Collected data entries:
┌──
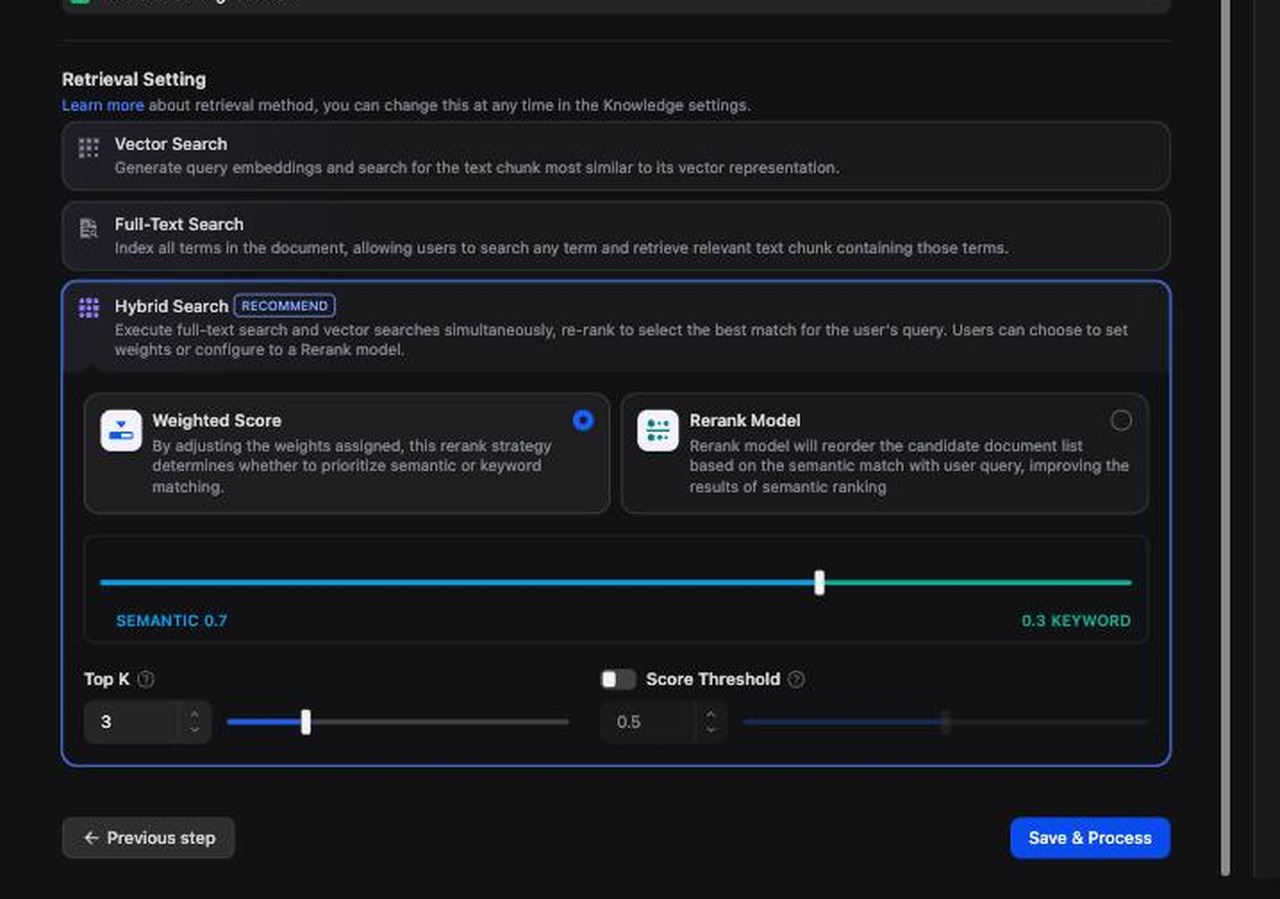Click the Weighted Score icon

click(121, 431)
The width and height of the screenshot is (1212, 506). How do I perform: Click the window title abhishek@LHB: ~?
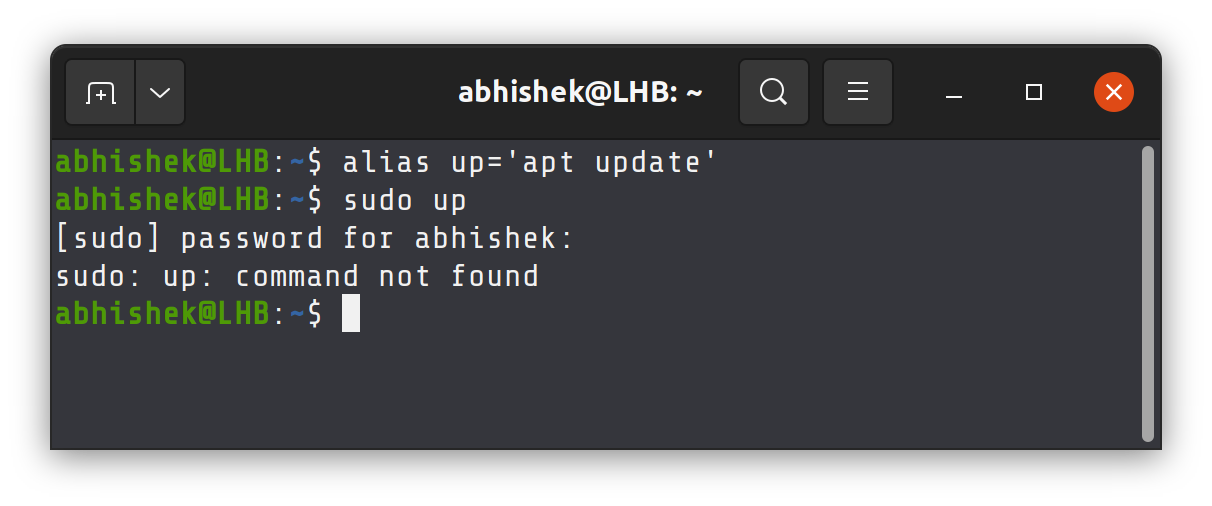pos(580,93)
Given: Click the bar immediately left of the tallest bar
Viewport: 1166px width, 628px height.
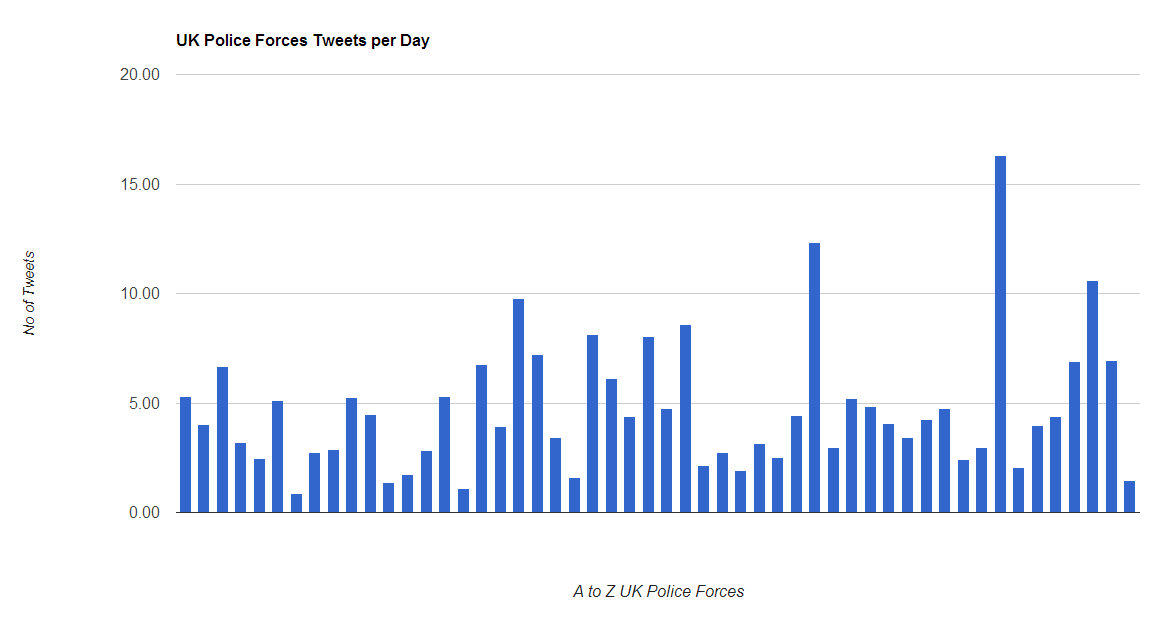Looking at the screenshot, I should coord(982,480).
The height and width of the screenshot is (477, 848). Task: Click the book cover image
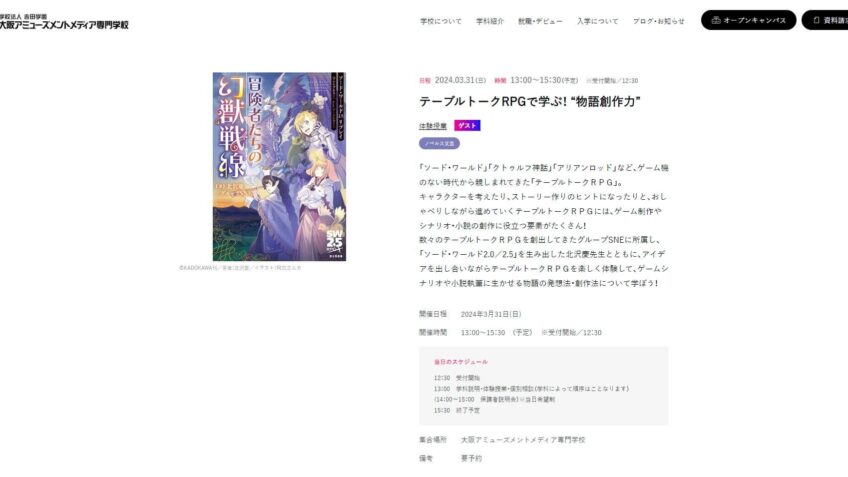pyautogui.click(x=279, y=167)
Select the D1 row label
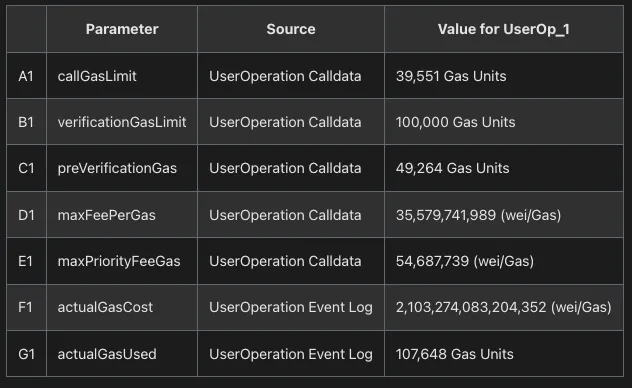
└──
Goal of the exercise: The copy starts at the line holding "The height and" and ends at the last line of the records above. Transcribe those lines exactly, pictures excluded.

Written answer:
The height and width of the screenshot is (477, 848). Task: Click the book cover image
pyautogui.click(x=279, y=167)
Select the D1 row label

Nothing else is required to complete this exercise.